Recognizing this vulnerability, and following the spring 2016 parliamentary review of the Temporary Foreign Worker Program, recent regulatory changes were introduced to the compliance system, to make open work permits available to migrant workers in situations of abuse. While this is a positive change, the onus is on migrant workers to come forward, assuming they have the knowledge, resources and capacities to do so. Given the precarity of most migrant workers’ jobs and status in Canada, this change will not be sufficient to “[a]ddress and reduce vulnerabilities in migration” (Objective 7).
To provide open work or sectoral permits at the outset, rather than wait until abuse happens, would significantly reduce migrants’ vulnerability to exploitation and abuse. Further still, providing enhanced permanent migration pathways for migrants across all levels would substantively reduce such vulnerabilities. Yet temporary migration represents the lion’s share of migration to Canada, despite the evidence that such programs entrench gender and racial inequality, and, if not accompanied by pathways to permanent residency, increase the likelihood of migrants falling out of status and becoming undocumented in Canada. Much more remains to be done for those in Canada under work permits in lower skilled jobs, particularly those in agriculture and the food industry with few opportunities for access to permanent residency.
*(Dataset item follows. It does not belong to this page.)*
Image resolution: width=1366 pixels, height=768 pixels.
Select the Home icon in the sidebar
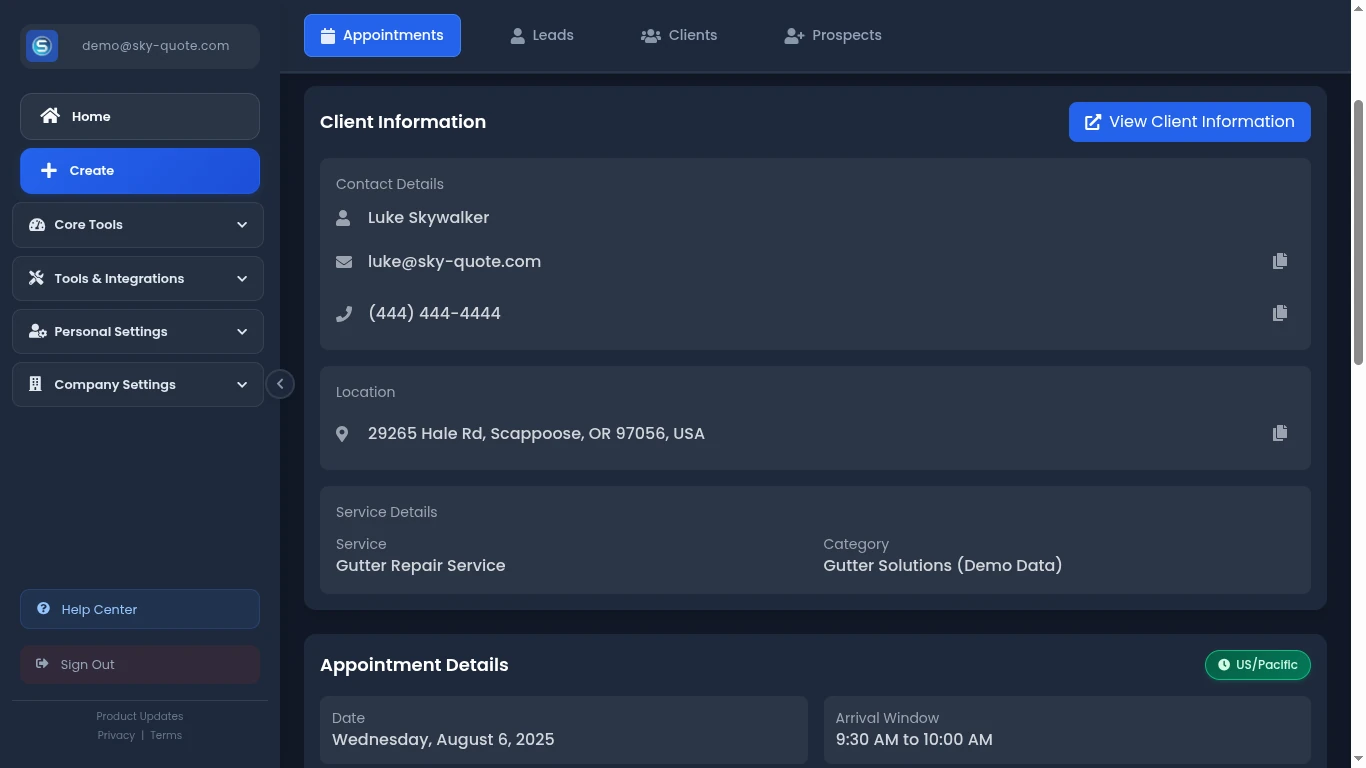coord(49,115)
Accompanying the growth in temporary labour migration in Canada over the last decade has been the expansion of the recruitment industry, which has increased the likelihood of migrant workers arriving in Canada indebted and vulnerable to abuse and exploitation, forced labour and trafficking, such as the recent case of migrant worker exploitation in Barrie. While there are provincial regulatory frameworks aimed at recruiters in some provinces, such as Manitoba, including various provincial taskforces and initiatives on trafficking, in the absence of federal level legislation on recruitment, this patchwork has not been sufficient to “facilitate fair and ethical recruitment” practices and falls considerably short of ensuring decent work (Objective 6) or preventing trafficking (Objective 10).
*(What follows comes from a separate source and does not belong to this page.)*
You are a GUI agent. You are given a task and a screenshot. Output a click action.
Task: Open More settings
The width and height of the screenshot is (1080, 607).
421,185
This is particularly the case in the context of women migrant workers who are predominantly concentrated in domestic care jobs, many in private homes, that are prone to informality, lack regulation and collective bargaining rights, and heighten risks of sexual violence and exploitation. This is an area where Canada has moved quickly since December. In fact, in February the government has announced changes for migrant caregivers in Canada, who will have access to occupation specific work permits that allow them to change employers and provide more direct pathways to permanent residency, as well as access to work permits and visitors visas for their family members.
Despite these positive changes, for Canada to truly convert its rhetoric into reality at home, it must rethink its dependence on the Temporary Foreign Worker Program. Further, the government must apply its own Gender Based Analysis+ to the immigration system as a whole, in order to make the structural level changes needed to realize the compact’s guiding principle of gender-responsiveness.
Clearly, in Canada and the rest of the world, whether the compact is successful will depend on its implementation at the national level. “States who adopt must walk the talk!” reverberated among panelists during a side event in Marrakesh sponsored by Canada and the International Organization for Migration on December 9. Given the structural level change needed to address the shortcomings of the Temporary Foreign Worker Program, can Canada “walk the talk” at home?